A review done in 2000 is worth re-examining The Natural Course of Bulimia Nervosa and  Binge Eating Disorder in Young Women  by Christopher G. Fairburn et al in Arch Gen Psychiatry.

They examined the 5 year course of both Bulimia Nervosa and Binge Eating Disorder. They found that:
"Both cohorts showed marked initial improvement followed by gradual improvement thereafter. Between half and two thirds of the bulimia nervosa cohort had some form of disorder of clinical severity at each assessment point, although only a minority continued to meet diagnostic criteria for bulimia nervosa. Each year about a third remitted and a third relapsed. The outcome of the disorder cohort was better,with the proportion with any form of clinical declining to 18% (7 of 40) by the 5-year follow-up. The relapse rate was low among this cohort. There was little movement of participants across the 2 diagnostic categories and few sought treatment. Both groups gained weight, with 39% of the disorder cohort (14 of 36) meeting criteria for obesity at 5-year follow-up."

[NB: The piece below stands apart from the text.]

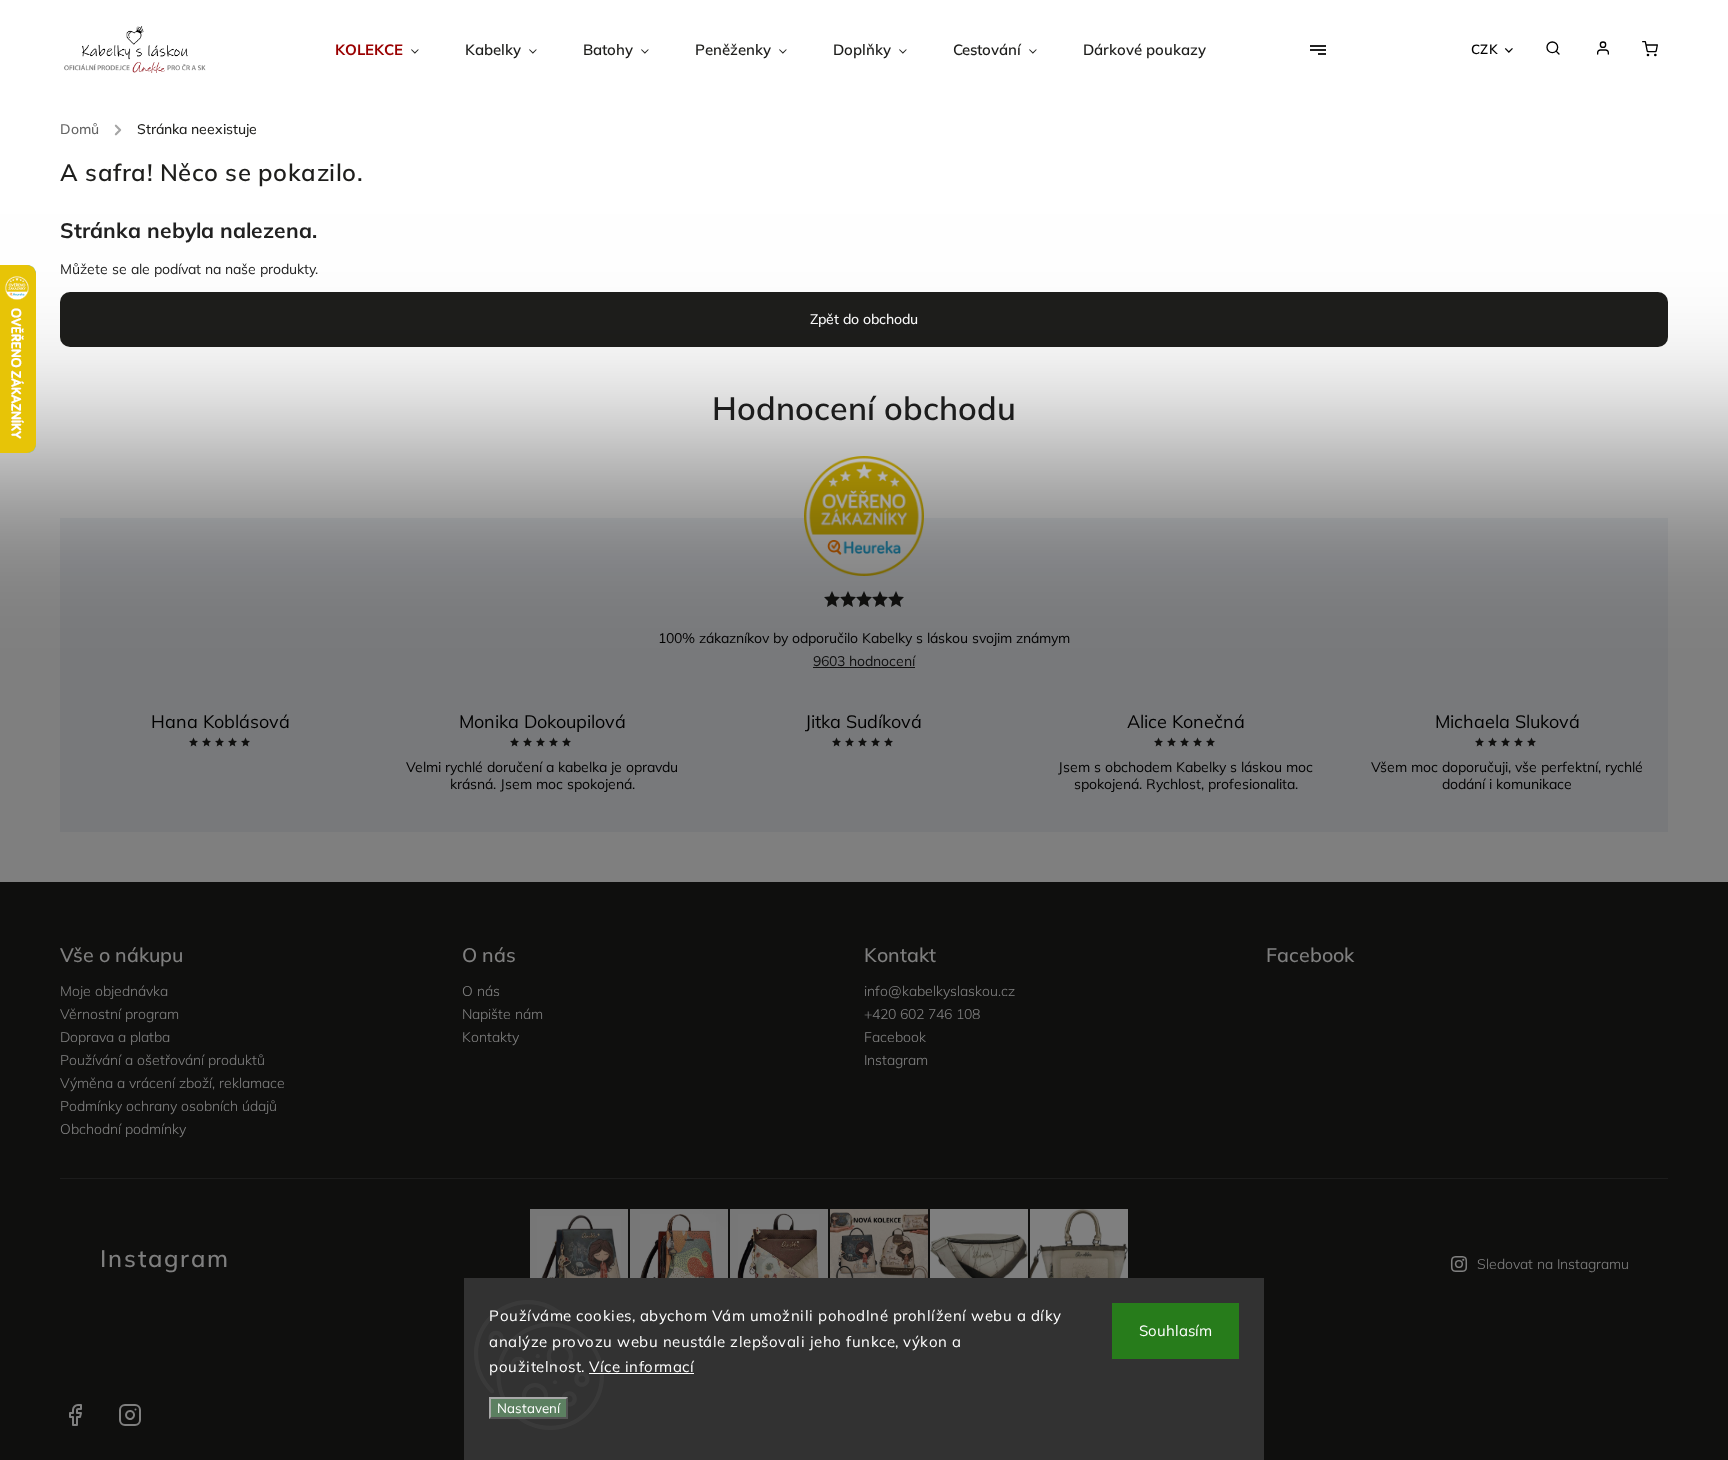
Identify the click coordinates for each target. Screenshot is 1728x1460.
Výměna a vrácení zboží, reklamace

These findings highlight the difficulties of treating these disorders and the need for early intervention in adolescence to stem the tide of obesity in those with Binge Eating Disorder. It is discouraging that few of the woman in the study sought treatment for their problems. The shame and stigma that still exists surrounding this class of Eating Disorders needs to be attacked and education needs to be aggressively pursued to help teenage girls realize the treatability of these problems and the poor prognosis of these disorders without good treatment.

Eat safely over the Holidays!!!


It's too sad for those who are following an anorexia treatment and cannot enjoy the holidays with their families.